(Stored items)
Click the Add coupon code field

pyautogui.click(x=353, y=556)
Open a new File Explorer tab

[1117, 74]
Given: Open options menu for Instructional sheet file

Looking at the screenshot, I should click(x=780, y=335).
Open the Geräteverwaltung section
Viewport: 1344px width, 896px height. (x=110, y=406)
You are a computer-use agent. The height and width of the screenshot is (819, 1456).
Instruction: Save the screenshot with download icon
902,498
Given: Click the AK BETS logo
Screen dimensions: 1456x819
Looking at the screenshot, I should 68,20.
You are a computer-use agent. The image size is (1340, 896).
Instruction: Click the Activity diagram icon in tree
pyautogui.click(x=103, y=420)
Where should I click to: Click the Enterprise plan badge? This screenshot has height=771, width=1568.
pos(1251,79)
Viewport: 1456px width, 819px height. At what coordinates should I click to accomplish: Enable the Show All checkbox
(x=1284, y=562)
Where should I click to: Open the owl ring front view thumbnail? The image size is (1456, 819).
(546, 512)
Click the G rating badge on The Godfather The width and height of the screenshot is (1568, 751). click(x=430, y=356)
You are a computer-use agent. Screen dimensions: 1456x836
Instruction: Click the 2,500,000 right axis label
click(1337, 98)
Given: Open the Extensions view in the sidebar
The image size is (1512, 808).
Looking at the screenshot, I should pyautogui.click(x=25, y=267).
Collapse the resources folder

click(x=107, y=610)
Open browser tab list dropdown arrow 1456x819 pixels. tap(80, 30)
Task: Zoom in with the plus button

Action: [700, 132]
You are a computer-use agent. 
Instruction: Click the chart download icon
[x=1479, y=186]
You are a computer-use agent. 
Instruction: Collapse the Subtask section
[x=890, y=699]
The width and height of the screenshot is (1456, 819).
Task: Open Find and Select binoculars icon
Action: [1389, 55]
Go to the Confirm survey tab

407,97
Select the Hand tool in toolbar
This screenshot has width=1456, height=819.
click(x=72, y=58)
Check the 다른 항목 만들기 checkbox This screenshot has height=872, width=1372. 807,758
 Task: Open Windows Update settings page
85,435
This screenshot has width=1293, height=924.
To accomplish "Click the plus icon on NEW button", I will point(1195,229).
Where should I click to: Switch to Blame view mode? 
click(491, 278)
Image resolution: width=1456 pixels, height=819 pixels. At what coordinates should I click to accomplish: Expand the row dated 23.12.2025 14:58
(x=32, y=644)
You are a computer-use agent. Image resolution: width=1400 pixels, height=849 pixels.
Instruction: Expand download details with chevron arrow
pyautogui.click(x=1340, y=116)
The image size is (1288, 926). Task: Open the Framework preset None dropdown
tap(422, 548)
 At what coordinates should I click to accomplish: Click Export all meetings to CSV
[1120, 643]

--- Task requirements ---
Only lines holding the word "agent" belong in the answer; copy all of them from the records.

--- Answer below ---
You are a computer-use agent. The height and width of the screenshot is (819, 1456).
You are a computer-use agent. The image size is (1340, 896).
You are a computer-use agent. Screen dimensions: 1456x836
You are a computer-use agent. 
You are a computer-use agent. 
You are a computer-use agent. Image resolution: width=1400 pixels, height=849 pixels.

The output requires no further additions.